A closely related concept to a profit center is an investment center. Whereas a profit center simply measures the overall contribution of a division’s profitability to the parent corporation, an investment center measures all uses of capital against a theoretical required rate of return. The investment center approach is useful in evaluating the overall profitability of a company, as measured by return on capital deployed.

However, investment center metrics can be manipulated by managers who know how to bend accounting rules. By simply modifying depreciation rates, for instance, they could increase the estimated return on invested capital. They could also change the so-called hurdle rate—the minimum acceptable rate of return—to a more easily attainable figure just before reporting the numbers.

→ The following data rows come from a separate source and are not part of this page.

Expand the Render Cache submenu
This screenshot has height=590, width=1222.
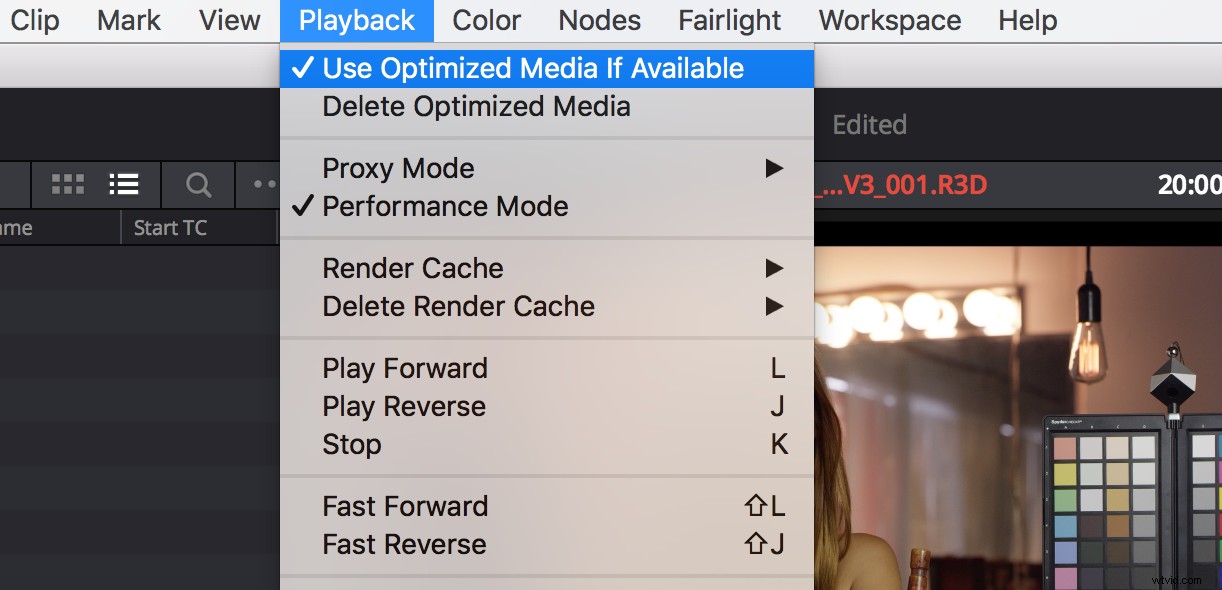[x=774, y=268]
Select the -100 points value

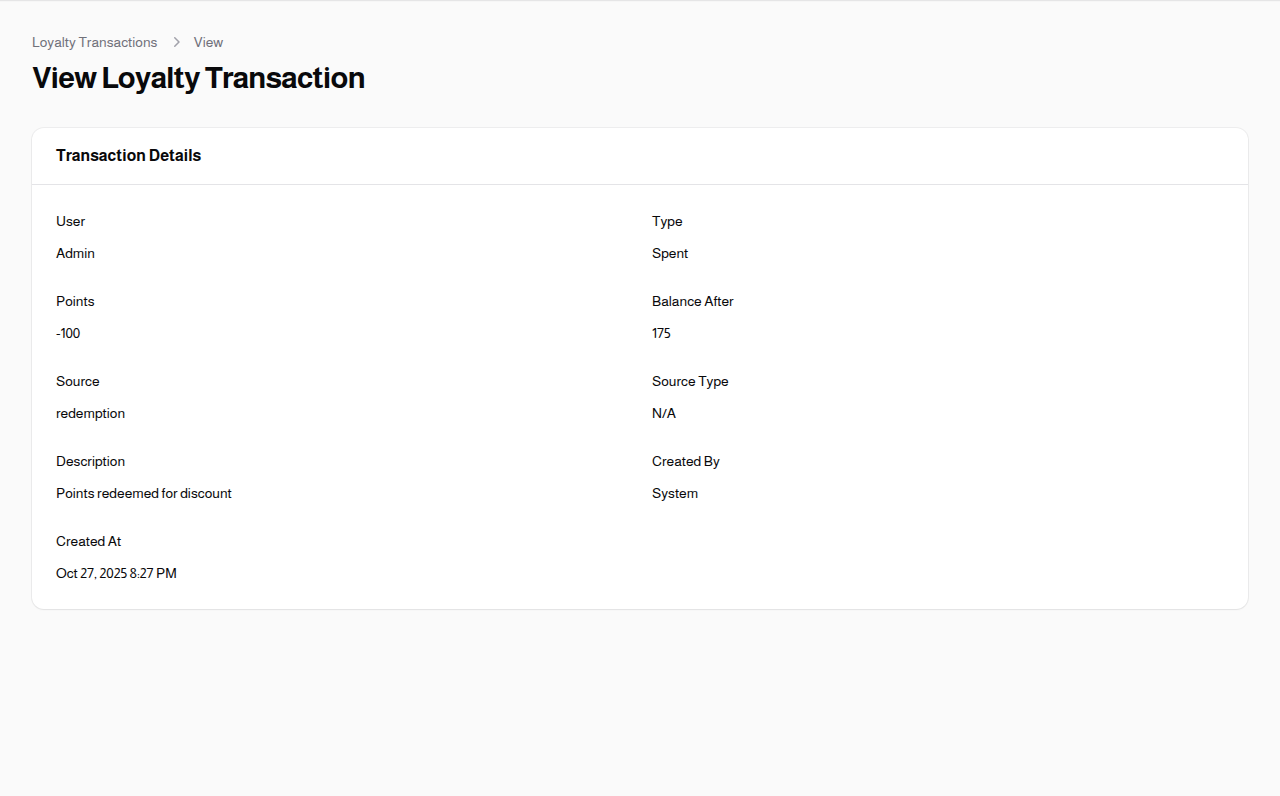67,333
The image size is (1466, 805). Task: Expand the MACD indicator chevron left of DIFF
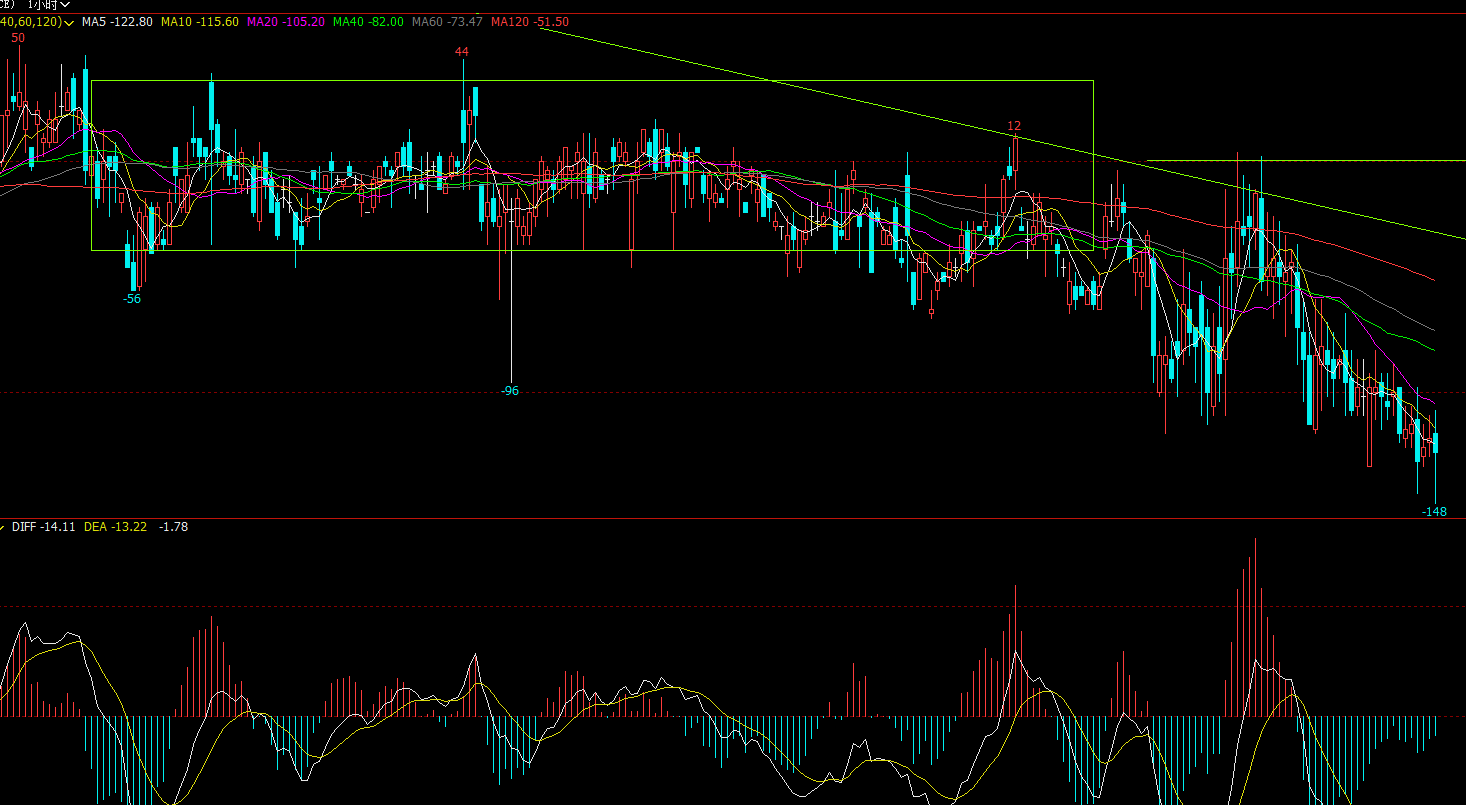tap(3, 527)
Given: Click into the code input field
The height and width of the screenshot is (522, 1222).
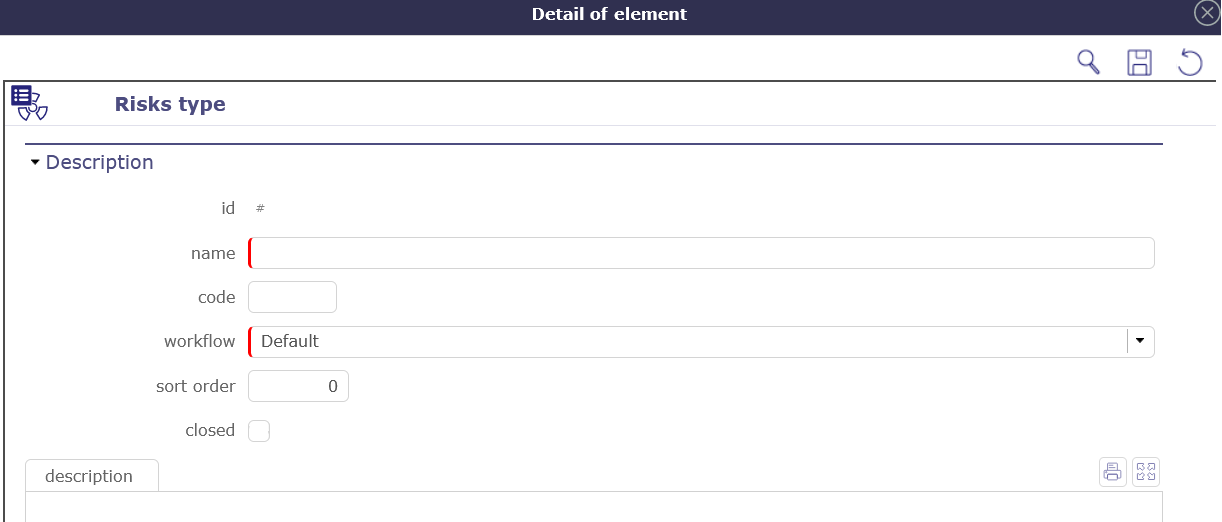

Profit Center Criticism From its Founder

While the Pareto principle has been around since the late 1800s, the legendary management consultant Peter Drucker created the term "profit center" in the 1940s. He subsequently regretted his earlier writings on profit centers. He asserted that a profit center mentality leads managers to focus on the wrong overall priorities.

He insisted that everything is a cost center, instead. By focusing only on the absolute profit of a division—as profit center mentality does—factors such as return on capitalopportunity cost, efficient use of resources, and relative returns are ignored to the detriment of the stockholder or owner. This can be a horrible mistake because if managers are rewarded simply for cutting costs, they will not make sufficient reinvestment in the business to grow profitably for the future. Hence, you eventually end up with outdated or subpar equipment, facilities, and staff.

Still, there are benefits to a profit center approach. When applied correctly, it blends the need for current cash with the desire to grow earnings in the future, making a manager accountable for the long-term health of a business.